O’Connell argues principally that the district court’s decision improperly delegates to the shipper the carrier’s obligation of ensuring proper stowage, erroneously approves on-deck stowage, and rests on insufficient or clearly erroneous findings of fact.
Italia refutes these claims on appeal. It also urges on cross-appeal that the district court erred in dismissing its counterclaim for damage to other cargo because, contrary to the district court’s finding, the packer of O’Connell’s machine was O’Connell’s general agent, and hence O’Connell may be held liable for damage caused by negligent packing.
We hold that the carrier correctly avoided liability for damage to O’Connell’s machine under the “insufficiency of packing” defense pursuant to the Carriage of Goods at Sea Act (“COGSA”), 46 U.S.C. § 1304(2)(n), and that O’Connell properly avoided liability for damage to other cargo because Italia failed to establish the requisite special agency relationship between O’Connell and the packer. We therefore affirm the judgment of the district court in all respects.
BACKGROUND
On the night of September 28, 1981, the Americana, en route from Genoa, Italy to New York, was crossing the North Atlantic Ocean in heavy seas and strong winds, when O’Connell’s 43,000 pound gear generator machine broke free of its wire lashings and plunged off a flat-rack container stowed on deck. The machine toppled down eight feet, destroying six containers of separate cargo beneath it, and landing in irreparably damaged condition. The flat-rack container remained firmly in position on deck in the third tier of bay number 5, as did a 1.5 ton crate of spare parts secured by separate lashings to the same flatbed.

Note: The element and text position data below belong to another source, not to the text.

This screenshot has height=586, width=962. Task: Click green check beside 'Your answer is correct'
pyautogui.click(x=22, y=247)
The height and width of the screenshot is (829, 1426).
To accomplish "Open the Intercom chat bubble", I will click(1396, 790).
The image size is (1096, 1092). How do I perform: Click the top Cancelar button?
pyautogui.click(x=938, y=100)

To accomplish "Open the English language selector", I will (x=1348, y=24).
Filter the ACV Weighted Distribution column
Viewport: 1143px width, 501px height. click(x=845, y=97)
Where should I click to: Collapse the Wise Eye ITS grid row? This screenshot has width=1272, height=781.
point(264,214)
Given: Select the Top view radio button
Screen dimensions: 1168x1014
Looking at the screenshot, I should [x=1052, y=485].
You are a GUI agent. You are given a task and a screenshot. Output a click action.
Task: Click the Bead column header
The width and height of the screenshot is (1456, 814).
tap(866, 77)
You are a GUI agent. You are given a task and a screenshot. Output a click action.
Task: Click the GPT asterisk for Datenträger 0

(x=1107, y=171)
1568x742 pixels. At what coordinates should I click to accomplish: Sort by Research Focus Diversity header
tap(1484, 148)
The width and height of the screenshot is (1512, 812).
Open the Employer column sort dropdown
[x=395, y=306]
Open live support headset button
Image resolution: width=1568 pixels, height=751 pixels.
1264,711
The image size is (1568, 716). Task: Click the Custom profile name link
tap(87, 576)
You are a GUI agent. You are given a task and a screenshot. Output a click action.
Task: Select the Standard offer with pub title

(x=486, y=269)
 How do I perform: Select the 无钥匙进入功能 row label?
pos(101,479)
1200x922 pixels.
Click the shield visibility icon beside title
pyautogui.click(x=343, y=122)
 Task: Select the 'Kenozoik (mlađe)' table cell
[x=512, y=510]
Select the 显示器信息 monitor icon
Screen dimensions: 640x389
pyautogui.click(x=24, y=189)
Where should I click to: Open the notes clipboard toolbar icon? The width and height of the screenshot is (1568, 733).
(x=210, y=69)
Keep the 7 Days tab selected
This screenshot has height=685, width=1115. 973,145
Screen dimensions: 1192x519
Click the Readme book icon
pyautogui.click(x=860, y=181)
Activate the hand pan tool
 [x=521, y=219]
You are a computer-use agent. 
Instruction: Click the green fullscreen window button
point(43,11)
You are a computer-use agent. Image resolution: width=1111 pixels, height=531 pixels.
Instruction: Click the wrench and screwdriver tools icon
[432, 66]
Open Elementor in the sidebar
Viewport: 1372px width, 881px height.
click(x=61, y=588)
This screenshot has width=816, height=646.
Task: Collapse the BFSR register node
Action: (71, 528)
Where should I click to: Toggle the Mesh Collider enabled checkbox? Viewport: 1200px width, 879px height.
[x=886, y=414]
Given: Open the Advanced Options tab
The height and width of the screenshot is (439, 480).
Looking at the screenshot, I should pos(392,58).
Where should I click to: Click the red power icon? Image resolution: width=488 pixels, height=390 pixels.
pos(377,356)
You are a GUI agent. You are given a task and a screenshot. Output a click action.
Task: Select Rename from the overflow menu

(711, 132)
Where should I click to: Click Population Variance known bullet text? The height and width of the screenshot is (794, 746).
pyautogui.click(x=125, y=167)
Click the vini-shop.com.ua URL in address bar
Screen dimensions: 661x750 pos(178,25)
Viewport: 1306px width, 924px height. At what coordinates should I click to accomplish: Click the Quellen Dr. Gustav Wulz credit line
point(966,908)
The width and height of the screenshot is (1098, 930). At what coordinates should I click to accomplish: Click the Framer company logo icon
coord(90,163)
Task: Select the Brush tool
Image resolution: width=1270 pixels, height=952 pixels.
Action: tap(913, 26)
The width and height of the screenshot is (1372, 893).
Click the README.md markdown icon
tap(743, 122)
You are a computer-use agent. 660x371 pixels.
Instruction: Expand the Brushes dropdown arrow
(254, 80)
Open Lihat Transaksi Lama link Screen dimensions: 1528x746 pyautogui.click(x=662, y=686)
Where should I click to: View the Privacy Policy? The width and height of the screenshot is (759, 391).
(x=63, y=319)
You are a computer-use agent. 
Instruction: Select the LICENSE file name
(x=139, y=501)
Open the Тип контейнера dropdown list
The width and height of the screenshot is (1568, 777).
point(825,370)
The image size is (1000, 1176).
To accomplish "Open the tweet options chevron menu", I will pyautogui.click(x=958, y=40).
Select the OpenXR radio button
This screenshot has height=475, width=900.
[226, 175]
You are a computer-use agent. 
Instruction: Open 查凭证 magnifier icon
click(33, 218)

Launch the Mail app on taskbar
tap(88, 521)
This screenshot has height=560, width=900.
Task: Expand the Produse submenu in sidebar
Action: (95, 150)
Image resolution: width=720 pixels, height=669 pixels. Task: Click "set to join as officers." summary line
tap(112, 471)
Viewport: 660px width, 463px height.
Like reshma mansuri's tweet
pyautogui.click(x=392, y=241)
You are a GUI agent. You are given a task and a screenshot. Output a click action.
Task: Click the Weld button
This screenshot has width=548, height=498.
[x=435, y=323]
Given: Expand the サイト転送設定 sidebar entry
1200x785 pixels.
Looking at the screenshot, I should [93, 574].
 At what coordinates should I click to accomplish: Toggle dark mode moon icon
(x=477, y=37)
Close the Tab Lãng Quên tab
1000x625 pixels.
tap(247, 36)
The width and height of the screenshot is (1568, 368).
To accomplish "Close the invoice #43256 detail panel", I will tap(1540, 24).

O’Connell had purchased the machine from Sogimex S.p.A. of Milan, Italy. The invoice and bill of sale indicate that the purchase was “ex works,” although the letter of credit stated the delivery term of the purchase contract as “F.O.B. Italian port.” Andrea Merzario S.p.A. (“Merzario”), a transportation concern that owns containers and operates its own vessels, was engaged by either Sogimex or O’Connell to oversee the loading and securing of the machine to a flat-rack container and the transport thereof to port. There was evidence, however, that Merzario failed to oversee the loading and securing of the machine, and that O’Connell therefore undertook responsibility for the task. The machine, coated with grease, was packed “oversize” onto a flat-rack, to which it was tied with wire lashings, and was covered by a plastic foil tarpaulin. On September 5, 1981, Merzario’s trucker picked up the packed machine at the Sogimex factory. There is disagreement over whether the machine was delivered to Italia in Genoa on September 5 or 18. In either case the parties agree that Merzario did not specifically indicate to the stevedores or other Italia personnel that the machine was packed “oversize” or that it otherwise required special stowage arrangements, and that on September 18, when the machine was presented for loading, Italia was already in the final stages of loading cargo aboard the Americana.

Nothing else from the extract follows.